HBO’s teaser for its upcoming television series Watchmen re-introduces a world in which superheroes have become outlaws. Created by Damon Lindelof (Lost, The Leftovers), Watchmen is a contemporary take on the acclaimed graphic novel of the same name by Alan Moore and Dave Gibbons.
The Watchmen series stars Don Johnson, Tim Blake Nelson, Louis Gossett Jr, Adelaide Clemens and Andrew Howard. Jeremy Irons plays Adrian Veidt/Ozymandias. The score is by Academy Award winners Trent Reznor and Atticus Ross. The series will be released towards the end of the year.
The book is set in an alternate reality where the emergence of superheroes changes the course of history in the mid-20th century. The costumed crime fighters help America win the Vietnam war and prevent the Watergate scandal that brought down President Richard Nixon. But by the ’80s, when a third World War is looming, superheroes have been banned.
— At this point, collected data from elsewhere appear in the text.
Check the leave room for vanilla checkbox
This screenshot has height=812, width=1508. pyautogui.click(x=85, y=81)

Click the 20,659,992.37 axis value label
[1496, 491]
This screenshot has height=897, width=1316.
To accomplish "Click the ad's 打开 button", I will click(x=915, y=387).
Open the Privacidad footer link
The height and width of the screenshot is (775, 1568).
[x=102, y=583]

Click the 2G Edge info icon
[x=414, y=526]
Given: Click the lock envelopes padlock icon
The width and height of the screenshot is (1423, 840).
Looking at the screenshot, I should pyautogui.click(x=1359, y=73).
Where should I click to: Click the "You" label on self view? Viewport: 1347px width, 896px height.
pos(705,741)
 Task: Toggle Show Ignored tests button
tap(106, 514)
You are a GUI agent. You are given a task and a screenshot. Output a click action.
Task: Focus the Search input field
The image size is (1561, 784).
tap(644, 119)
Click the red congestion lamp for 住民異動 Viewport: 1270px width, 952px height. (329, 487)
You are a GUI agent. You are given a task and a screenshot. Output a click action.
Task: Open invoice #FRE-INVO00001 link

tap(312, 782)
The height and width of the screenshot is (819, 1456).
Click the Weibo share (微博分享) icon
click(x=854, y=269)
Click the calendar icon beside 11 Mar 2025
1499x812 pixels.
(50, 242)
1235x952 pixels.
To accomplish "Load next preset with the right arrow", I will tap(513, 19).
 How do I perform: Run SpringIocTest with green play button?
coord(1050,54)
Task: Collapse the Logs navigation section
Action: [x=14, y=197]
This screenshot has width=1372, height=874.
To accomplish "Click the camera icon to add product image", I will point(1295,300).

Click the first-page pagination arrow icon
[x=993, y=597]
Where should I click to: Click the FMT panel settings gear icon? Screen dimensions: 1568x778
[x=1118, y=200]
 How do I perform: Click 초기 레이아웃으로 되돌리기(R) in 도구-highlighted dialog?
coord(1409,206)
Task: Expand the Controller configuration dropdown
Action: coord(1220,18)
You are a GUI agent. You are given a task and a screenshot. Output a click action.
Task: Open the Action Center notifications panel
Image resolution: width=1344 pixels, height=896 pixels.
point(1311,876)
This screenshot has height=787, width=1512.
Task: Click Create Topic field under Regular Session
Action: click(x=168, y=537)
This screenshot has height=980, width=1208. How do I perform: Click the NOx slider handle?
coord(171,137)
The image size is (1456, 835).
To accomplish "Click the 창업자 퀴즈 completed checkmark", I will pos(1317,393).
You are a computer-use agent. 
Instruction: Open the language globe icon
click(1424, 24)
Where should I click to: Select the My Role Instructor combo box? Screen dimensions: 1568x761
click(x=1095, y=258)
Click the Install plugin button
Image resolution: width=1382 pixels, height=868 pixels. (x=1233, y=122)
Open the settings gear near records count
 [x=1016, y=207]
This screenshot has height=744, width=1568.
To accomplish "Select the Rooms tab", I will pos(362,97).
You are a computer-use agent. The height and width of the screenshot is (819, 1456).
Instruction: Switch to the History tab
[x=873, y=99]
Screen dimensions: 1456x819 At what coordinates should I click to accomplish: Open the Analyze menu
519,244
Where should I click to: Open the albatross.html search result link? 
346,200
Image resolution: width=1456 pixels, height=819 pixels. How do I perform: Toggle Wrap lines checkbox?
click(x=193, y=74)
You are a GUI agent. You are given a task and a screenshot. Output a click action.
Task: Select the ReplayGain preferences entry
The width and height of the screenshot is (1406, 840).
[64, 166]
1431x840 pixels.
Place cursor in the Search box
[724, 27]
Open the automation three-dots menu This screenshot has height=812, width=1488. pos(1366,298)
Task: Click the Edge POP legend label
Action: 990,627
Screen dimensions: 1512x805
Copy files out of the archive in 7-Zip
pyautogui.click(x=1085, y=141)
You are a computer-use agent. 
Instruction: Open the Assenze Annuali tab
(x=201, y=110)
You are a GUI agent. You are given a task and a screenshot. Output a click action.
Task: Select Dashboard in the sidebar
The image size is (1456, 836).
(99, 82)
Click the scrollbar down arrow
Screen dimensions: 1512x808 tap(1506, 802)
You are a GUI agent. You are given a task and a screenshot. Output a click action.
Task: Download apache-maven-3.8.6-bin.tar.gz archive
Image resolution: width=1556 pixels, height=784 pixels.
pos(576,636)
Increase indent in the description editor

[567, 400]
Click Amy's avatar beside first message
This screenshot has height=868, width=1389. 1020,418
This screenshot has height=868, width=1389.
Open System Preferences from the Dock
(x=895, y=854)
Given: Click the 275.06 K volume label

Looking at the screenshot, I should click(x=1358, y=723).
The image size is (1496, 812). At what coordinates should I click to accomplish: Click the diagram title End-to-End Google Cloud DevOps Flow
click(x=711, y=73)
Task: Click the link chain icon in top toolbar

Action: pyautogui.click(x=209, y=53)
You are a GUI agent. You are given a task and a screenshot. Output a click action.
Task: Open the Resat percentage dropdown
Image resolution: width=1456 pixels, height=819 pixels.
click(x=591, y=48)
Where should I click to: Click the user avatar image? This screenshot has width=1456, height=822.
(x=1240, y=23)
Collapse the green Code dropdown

Some start working for the American government, and the murder of one such superhero brings his colleagues out of retirement.
Lindelof’s original story takes place three decades after the events of the novel. The film will have Donald Trump and Theresa May as leaders in place of Ronald Reagan and Margaret Thatcher.
The teaser, which released on Wednesday, opens with a gang of armed vigilantes wearing the distinctive inkblot-like mask of Rorschach, a crime fighter with extremist views. The vigilantes run amok, leading to a doomsday scenario.
The one-minute clip also gives a glimpse of Ozymandias. Considered the smartest man on the planet, Ozymandias set the events of the Watchmen book in motion by planning a global catastrophe.
Watchmen was previously adapted as a 2009 feature film by Zack Snyder, who largely stayed faithful to the source material. However, Moore did not approve of a film adaptation of his work. In 2009, he told The Guardian, “Things that we did in Watchmen on paper could be frankly horrible or sensationalist or unpleasant if you were to interpret them literally through the medium of cinema.”
Given Moore’s objections and scepticism by fans of the graphic novel, Lindelof assured through an open letter in 2018 that while he was passionate about the book, he would not blindly adapt the source material. “Those original twelve issues are our Old Testament,” Lindelof said. “When the New Testament came along, it did not erase what came before it.”